Oncall in product teams
25 Oct 2023 #softwaredevelopmentI have been oncall for as long as I can remember being in the industry, so far for every organisation I have been part of. Different things have worked at different phases of the organisation and the teams priorities. I thought I would put down some notes over things which I have seen have worked well.
Why do we need to have oncall rotations?
Because simply put, it would help people not burn out of only being oncall unofficially over time, as they get pulled into specifics of systems which they are more aware of.
Having a proper cycle which cycles through all engineers in the team uniformly, will also allow the teams knowledge and toil being distributed on what does the team get paged more often.
While I was at Gojek, I would recommend graduate engineers joining the team(and it was the same that I recommended to the new graduate engineers in my team), to always shadow while doing production support, as it would be a very good avenue to get onboarded to the services which the team would own and have touchpoints for.
Further more, it reduces the bus factor, as knowledge is then forced in a way to be distributed via docs, debugging problems, runbooks over time in the team.
Communication Channels
To organise comms during an incident, ideally, have channels, where people can update the status of incidents and talk/discuss on what are they doing.
Also is helpful, to have channels, where you run urgent cares for changes like deployment/config changes to help keep track of what changed for folks to have a look in the production systems, in case they have an incident and wanted to see what were the changes that went inside the system.
Oncall is for whom
Apart from the usual pattern of engineers of the product teams who are oncall, potentially it’s also very useful in situations for having senior engineers who have a lot of cross team information to be oncall along with leaders from the teams, as it helps again in distributing the load of oncall.
Getting paged too often
This is another post in itself, but reliability and product development pace need not be exclusive from each other.

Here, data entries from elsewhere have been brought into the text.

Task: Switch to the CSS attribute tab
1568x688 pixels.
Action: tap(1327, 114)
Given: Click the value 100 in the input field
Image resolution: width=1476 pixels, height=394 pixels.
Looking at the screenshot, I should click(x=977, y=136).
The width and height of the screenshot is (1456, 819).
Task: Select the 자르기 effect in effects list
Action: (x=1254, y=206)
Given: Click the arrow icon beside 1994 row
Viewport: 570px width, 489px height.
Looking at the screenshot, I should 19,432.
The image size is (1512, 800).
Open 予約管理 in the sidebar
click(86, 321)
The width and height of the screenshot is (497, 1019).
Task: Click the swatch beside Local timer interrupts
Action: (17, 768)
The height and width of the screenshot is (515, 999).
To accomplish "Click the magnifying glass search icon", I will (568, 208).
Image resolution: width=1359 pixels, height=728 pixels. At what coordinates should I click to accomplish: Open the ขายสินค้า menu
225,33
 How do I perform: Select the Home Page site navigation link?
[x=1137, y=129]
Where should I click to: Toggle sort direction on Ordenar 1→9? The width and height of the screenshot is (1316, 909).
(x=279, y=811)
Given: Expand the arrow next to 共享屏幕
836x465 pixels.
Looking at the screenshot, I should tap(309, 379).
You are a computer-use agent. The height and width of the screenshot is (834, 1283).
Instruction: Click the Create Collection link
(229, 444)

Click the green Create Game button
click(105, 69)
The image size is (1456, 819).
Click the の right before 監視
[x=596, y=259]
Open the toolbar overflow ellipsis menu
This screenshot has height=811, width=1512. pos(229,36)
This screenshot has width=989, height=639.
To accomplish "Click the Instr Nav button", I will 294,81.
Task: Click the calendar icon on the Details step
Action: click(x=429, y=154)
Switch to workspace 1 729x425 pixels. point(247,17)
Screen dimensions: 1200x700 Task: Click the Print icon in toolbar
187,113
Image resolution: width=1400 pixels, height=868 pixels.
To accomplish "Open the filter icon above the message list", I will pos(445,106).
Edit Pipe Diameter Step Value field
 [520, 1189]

Change in essense might be the simplest way to introduce instability in the system, but that’s the nature of product development and preventing software rot.
Change is inevitable in the system, so the idea is to always make change, easy to make and easy to revert back as much as possible.
If the team is getting paged more often, the ideal path is to focus on preventing that fire first to prevent people from burning out, but balance is key.
More Reliability comes with a cost.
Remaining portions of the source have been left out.